• Task to carry out
Swap each "Screen dimensions" in the records below for "Display size", and write all the records out again with nothing else changed.
■ ■ ■
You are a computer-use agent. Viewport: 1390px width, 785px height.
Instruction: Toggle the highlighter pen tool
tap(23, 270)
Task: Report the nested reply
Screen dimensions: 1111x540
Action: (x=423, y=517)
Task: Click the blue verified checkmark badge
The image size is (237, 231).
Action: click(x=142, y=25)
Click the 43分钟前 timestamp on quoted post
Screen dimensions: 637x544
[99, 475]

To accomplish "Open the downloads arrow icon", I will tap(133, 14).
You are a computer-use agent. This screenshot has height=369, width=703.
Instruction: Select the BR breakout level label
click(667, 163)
■ ■ ■
• Final result
You are a computer-use agent. Viewport: 1390px width, 785px height.
Instruction: Toggle the highlighter pen tool
tap(23, 270)
Task: Report the nested reply
Display size: 1111x540
Action: (x=423, y=517)
Task: Click the blue verified checkmark badge
The image size is (237, 231).
Action: click(x=142, y=25)
Click the 43分钟前 timestamp on quoted post
Display size: 637x544
[99, 475]

To accomplish "Open the downloads arrow icon", I will tap(133, 14).
You are a computer-use agent. This screenshot has height=369, width=703.
Instruction: Select the BR breakout level label
click(667, 163)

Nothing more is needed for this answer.